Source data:
- Opening Delimiter -

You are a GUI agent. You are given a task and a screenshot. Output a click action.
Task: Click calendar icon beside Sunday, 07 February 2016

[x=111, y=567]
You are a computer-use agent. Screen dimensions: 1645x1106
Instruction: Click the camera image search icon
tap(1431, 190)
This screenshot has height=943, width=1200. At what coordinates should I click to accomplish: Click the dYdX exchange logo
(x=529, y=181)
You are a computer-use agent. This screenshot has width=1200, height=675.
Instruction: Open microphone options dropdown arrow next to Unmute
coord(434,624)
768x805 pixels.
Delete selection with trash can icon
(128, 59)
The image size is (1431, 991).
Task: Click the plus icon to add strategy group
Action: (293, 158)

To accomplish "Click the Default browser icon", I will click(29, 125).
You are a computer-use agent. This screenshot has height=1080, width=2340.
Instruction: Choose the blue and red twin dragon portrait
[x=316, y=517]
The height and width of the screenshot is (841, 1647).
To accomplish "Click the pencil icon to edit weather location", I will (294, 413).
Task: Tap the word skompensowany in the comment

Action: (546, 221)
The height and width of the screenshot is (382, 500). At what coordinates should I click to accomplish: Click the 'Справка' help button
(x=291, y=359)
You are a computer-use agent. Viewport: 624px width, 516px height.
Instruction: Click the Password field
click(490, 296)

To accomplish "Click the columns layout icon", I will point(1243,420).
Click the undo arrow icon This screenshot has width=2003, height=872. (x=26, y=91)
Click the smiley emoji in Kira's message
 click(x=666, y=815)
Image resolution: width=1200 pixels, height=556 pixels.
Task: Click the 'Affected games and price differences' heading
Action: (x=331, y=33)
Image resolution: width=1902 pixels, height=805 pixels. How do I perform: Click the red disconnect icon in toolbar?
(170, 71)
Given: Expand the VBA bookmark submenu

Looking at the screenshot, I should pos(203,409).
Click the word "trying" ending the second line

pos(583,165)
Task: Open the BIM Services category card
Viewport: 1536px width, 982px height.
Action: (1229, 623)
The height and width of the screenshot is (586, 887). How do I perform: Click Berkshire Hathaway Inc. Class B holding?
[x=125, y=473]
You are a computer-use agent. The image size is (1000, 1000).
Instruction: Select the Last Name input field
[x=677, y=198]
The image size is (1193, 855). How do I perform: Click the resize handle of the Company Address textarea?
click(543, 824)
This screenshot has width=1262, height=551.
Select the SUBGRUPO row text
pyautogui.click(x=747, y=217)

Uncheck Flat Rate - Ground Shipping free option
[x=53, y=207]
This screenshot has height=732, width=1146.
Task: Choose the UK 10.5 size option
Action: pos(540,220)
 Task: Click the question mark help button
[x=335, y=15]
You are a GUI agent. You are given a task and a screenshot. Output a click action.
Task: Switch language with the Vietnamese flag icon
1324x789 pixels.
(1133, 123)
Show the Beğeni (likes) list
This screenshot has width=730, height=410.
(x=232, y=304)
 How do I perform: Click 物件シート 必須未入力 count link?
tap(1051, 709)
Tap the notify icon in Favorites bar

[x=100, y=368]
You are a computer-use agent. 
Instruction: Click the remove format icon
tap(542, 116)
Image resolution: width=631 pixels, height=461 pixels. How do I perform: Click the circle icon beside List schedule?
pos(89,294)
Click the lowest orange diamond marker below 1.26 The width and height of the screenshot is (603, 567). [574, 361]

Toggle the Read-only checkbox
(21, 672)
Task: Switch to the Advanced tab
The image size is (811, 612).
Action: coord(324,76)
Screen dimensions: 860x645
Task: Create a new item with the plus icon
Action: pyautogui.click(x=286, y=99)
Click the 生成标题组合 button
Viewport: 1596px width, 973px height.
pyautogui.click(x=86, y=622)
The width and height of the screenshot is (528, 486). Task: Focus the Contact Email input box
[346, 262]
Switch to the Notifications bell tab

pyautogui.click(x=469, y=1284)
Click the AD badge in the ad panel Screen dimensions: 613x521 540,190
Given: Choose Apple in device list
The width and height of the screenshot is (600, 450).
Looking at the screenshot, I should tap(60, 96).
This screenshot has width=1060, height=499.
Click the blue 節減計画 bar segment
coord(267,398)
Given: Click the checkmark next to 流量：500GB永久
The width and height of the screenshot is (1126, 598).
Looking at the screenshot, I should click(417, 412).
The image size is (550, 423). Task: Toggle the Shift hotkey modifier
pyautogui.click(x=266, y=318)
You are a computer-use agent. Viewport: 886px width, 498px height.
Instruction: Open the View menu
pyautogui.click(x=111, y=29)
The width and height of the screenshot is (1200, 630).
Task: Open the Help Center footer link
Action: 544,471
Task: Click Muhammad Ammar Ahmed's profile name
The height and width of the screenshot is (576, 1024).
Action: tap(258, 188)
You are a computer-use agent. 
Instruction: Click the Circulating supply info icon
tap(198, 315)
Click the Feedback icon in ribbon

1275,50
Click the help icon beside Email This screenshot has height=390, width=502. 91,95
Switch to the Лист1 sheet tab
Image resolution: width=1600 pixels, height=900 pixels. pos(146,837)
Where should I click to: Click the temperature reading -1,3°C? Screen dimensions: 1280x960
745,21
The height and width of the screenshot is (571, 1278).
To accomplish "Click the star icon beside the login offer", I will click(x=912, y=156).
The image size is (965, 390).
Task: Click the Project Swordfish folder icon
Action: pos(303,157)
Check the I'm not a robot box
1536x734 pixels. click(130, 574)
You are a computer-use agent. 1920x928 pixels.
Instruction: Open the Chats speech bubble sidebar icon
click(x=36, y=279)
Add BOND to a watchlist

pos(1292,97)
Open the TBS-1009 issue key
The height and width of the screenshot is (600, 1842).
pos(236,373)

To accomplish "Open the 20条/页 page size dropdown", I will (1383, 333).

- Closing Delimiter -

### Your objective
Output the data once more, exactly as given.

### Solution for this problem
You are a GUI agent. You are given a task and a screenshot. Output a click action.
Task: Click calendar icon beside Sunday, 07 February 2016

[x=111, y=567]
You are a computer-use agent. Screen dimensions: 1645x1106
Instruction: Click the camera image search icon
tap(1431, 190)
This screenshot has height=943, width=1200. At what coordinates should I click to accomplish: Click the dYdX exchange logo
(x=529, y=181)
You are a computer-use agent. This screenshot has width=1200, height=675.
Instruction: Open microphone options dropdown arrow next to Unmute
coord(434,624)
768x805 pixels.
Delete selection with trash can icon
(128, 59)
The image size is (1431, 991).
Task: Click the plus icon to add strategy group
Action: (293, 158)

To accomplish "Click the Default browser icon", I will click(29, 125).
You are a computer-use agent. This screenshot has height=1080, width=2340.
Instruction: Choose the blue and red twin dragon portrait
[x=316, y=517]
The height and width of the screenshot is (841, 1647).
To accomplish "Click the pencil icon to edit weather location", I will (294, 413).
Task: Tap the word skompensowany in the comment

Action: (546, 221)
The height and width of the screenshot is (382, 500). At what coordinates should I click to accomplish: Click the 'Справка' help button
(x=291, y=359)
You are a computer-use agent. Viewport: 624px width, 516px height.
Instruction: Click the Password field
click(490, 296)

To accomplish "Click the columns layout icon", I will point(1243,420).
Click the undo arrow icon This screenshot has width=2003, height=872. (x=26, y=91)
Click the smiley emoji in Kira's message
 click(x=666, y=815)
Image resolution: width=1200 pixels, height=556 pixels.
Task: Click the 'Affected games and price differences' heading
Action: (x=331, y=33)
Image resolution: width=1902 pixels, height=805 pixels. How do I perform: Click the red disconnect icon in toolbar?
(170, 71)
Given: Expand the VBA bookmark submenu

Looking at the screenshot, I should pos(203,409).
Click the word "trying" ending the second line

pos(583,165)
Task: Open the BIM Services category card
Viewport: 1536px width, 982px height.
Action: (1229, 623)
The height and width of the screenshot is (586, 887). How do I perform: Click Berkshire Hathaway Inc. Class B holding?
[x=125, y=473]
You are a computer-use agent. The image size is (1000, 1000).
Instruction: Select the Last Name input field
[x=677, y=198]
The image size is (1193, 855). How do I perform: Click the resize handle of the Company Address textarea?
click(543, 824)
This screenshot has width=1262, height=551.
Select the SUBGRUPO row text
pyautogui.click(x=747, y=217)

Uncheck Flat Rate - Ground Shipping free option
[x=53, y=207]
This screenshot has height=732, width=1146.
Task: Choose the UK 10.5 size option
Action: pos(540,220)
 Task: Click the question mark help button
[x=335, y=15]
You are a GUI agent. You are given a task and a screenshot. Output a click action.
Task: Switch language with the Vietnamese flag icon
1324x789 pixels.
(1133, 123)
Show the Beğeni (likes) list
This screenshot has width=730, height=410.
(x=232, y=304)
 How do I perform: Click 物件シート 必須未入力 count link?
tap(1051, 709)
Tap the notify icon in Favorites bar

[x=100, y=368]
You are a computer-use agent. 
Instruction: Click the remove format icon
tap(542, 116)
Image resolution: width=631 pixels, height=461 pixels. How do I perform: Click the circle icon beside List schedule?
pos(89,294)
Click the lowest orange diamond marker below 1.26 The width and height of the screenshot is (603, 567). [574, 361]

Toggle the Read-only checkbox
(21, 672)
Task: Switch to the Advanced tab
The image size is (811, 612).
Action: coord(324,76)
Screen dimensions: 860x645
Task: Create a new item with the plus icon
Action: pyautogui.click(x=286, y=99)
Click the 生成标题组合 button
Viewport: 1596px width, 973px height.
pyautogui.click(x=86, y=622)
The width and height of the screenshot is (528, 486). Task: Focus the Contact Email input box
[346, 262]
Switch to the Notifications bell tab

pyautogui.click(x=469, y=1284)
Click the AD badge in the ad panel Screen dimensions: 613x521 540,190
Given: Choose Apple in device list
The width and height of the screenshot is (600, 450).
Looking at the screenshot, I should tap(60, 96).
This screenshot has width=1060, height=499.
Click the blue 節減計画 bar segment
coord(267,398)
Given: Click the checkmark next to 流量：500GB永久
The width and height of the screenshot is (1126, 598).
Looking at the screenshot, I should click(417, 412).
The image size is (550, 423). Task: Toggle the Shift hotkey modifier
pyautogui.click(x=266, y=318)
You are a computer-use agent. Viewport: 886px width, 498px height.
Instruction: Open the View menu
pyautogui.click(x=111, y=29)
The width and height of the screenshot is (1200, 630).
Task: Open the Help Center footer link
Action: 544,471
Task: Click Muhammad Ammar Ahmed's profile name
The height and width of the screenshot is (576, 1024).
Action: tap(258, 188)
You are a computer-use agent. 
Instruction: Click the Circulating supply info icon
tap(198, 315)
Click the Feedback icon in ribbon

1275,50
Click the help icon beside Email This screenshot has height=390, width=502. 91,95
Switch to the Лист1 sheet tab
Image resolution: width=1600 pixels, height=900 pixels. pos(146,837)
Where should I click to: Click the temperature reading -1,3°C? Screen dimensions: 1280x960
745,21
The height and width of the screenshot is (571, 1278).
To accomplish "Click the star icon beside the login offer", I will click(x=912, y=156).
The image size is (965, 390).
Task: Click the Project Swordfish folder icon
Action: pos(303,157)
Check the I'm not a robot box
1536x734 pixels. click(130, 574)
You are a computer-use agent. 1920x928 pixels.
Instruction: Open the Chats speech bubble sidebar icon
click(x=36, y=279)
Add BOND to a watchlist

pos(1292,97)
Open the TBS-1009 issue key
The height and width of the screenshot is (600, 1842).
pos(236,373)

To accomplish "Open the 20条/页 page size dropdown", I will (1383, 333).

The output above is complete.